**AIM OF THE EXERCISE:** Return only the number of lines in the material below holding the string "will".

**MATERIALS PROVIDED:**
=====
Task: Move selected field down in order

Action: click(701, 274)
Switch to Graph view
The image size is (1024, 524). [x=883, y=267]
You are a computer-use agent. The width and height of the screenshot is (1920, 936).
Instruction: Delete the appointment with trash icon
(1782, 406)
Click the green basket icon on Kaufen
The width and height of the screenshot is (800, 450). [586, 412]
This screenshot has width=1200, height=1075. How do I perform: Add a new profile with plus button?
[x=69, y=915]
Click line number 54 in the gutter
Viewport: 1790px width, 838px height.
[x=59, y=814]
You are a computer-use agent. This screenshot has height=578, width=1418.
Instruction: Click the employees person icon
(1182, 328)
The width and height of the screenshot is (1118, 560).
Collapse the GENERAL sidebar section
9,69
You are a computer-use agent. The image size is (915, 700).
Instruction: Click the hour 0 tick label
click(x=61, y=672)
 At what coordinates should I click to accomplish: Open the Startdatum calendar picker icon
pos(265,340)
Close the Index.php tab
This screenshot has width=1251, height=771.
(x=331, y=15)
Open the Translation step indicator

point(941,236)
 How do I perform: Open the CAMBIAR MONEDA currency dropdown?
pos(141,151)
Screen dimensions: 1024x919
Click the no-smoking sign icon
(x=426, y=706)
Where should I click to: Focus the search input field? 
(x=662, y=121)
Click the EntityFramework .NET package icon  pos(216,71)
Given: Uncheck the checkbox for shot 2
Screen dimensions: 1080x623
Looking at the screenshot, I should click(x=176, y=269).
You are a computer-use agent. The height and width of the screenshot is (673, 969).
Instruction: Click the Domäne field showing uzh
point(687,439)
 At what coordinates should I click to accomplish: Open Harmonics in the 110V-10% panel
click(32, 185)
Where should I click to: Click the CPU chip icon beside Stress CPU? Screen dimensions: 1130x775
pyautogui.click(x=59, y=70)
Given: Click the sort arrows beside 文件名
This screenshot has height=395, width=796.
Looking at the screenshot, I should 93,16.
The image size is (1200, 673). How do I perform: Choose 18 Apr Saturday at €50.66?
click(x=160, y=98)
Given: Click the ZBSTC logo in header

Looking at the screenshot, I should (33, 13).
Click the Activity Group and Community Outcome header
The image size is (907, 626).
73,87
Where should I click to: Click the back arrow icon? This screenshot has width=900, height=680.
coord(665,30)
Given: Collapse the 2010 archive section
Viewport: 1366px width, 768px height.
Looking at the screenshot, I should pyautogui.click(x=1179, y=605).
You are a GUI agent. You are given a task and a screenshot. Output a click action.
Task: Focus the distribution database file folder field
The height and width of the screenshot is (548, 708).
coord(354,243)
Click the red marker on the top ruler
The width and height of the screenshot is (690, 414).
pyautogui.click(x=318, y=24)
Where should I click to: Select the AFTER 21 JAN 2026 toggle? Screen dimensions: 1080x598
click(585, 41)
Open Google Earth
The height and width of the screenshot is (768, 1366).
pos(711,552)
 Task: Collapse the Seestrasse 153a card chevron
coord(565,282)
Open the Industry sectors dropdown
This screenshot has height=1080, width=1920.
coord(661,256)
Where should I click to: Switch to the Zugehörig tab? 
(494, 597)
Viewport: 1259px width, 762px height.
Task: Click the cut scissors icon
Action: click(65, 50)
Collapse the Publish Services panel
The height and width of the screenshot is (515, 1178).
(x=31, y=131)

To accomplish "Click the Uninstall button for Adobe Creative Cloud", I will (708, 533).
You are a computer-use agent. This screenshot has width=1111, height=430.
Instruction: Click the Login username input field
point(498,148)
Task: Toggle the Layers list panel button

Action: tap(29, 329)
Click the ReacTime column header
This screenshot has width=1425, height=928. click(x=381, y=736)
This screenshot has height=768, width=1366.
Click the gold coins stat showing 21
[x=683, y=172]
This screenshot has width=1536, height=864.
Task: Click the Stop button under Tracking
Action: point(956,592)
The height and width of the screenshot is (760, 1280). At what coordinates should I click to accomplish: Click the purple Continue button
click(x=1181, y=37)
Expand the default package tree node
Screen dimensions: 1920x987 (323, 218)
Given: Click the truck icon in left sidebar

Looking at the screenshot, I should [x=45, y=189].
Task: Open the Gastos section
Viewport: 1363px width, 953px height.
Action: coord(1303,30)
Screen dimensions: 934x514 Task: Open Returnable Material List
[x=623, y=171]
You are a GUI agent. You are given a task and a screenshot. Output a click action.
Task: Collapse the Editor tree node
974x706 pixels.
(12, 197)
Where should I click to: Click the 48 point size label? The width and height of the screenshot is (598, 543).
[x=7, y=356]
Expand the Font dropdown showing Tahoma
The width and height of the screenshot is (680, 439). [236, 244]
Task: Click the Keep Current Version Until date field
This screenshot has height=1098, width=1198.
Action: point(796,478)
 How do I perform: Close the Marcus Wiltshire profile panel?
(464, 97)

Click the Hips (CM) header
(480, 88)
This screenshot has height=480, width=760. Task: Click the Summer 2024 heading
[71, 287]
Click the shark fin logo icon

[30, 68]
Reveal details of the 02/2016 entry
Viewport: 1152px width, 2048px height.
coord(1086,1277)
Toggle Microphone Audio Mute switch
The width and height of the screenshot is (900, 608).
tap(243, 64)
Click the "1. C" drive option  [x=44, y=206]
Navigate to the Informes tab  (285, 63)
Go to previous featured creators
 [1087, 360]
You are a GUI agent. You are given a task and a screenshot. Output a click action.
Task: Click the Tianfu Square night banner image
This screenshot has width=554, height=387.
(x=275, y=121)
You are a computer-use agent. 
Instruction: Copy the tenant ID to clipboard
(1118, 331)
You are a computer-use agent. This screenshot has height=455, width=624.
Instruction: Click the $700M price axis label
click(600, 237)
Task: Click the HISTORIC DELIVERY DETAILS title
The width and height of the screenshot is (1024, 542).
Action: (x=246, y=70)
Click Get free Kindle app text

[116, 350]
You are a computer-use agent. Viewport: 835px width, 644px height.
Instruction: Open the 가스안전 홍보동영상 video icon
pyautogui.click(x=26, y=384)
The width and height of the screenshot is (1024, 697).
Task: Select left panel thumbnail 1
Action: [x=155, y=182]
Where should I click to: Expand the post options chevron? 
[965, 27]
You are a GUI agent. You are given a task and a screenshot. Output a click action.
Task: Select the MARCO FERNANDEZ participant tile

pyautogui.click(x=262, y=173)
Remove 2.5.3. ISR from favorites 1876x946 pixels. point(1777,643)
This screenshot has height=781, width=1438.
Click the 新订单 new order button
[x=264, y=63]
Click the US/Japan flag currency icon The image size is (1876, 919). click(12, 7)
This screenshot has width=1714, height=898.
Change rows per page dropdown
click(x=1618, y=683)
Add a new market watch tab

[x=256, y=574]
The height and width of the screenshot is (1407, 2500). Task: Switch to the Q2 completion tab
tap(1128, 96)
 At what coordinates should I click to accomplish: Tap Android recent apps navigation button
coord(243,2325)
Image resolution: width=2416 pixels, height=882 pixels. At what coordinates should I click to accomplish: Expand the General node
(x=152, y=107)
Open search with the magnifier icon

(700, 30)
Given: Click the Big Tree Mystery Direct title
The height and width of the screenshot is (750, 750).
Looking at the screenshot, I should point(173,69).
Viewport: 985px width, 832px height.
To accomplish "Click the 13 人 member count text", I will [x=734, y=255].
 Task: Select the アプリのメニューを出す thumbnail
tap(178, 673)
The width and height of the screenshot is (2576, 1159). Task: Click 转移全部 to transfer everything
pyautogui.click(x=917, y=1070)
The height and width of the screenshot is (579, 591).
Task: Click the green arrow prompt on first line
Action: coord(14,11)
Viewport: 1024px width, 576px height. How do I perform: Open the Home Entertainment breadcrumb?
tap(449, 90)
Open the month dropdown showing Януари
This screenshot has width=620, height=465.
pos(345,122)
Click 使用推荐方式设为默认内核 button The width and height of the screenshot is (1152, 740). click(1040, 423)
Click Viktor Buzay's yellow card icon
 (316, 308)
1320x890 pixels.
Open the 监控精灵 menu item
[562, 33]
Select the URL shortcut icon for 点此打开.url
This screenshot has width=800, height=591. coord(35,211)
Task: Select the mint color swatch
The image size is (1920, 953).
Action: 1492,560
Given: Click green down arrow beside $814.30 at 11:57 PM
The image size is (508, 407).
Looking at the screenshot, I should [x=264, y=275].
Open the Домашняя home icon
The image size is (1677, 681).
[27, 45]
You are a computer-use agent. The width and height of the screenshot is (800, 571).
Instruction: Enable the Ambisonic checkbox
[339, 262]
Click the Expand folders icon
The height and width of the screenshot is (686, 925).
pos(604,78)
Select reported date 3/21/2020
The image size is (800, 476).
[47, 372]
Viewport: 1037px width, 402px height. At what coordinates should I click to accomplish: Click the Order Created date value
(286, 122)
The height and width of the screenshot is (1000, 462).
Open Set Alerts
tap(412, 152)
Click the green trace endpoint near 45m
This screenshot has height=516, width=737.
=====
**ANSWER SPACE:** 2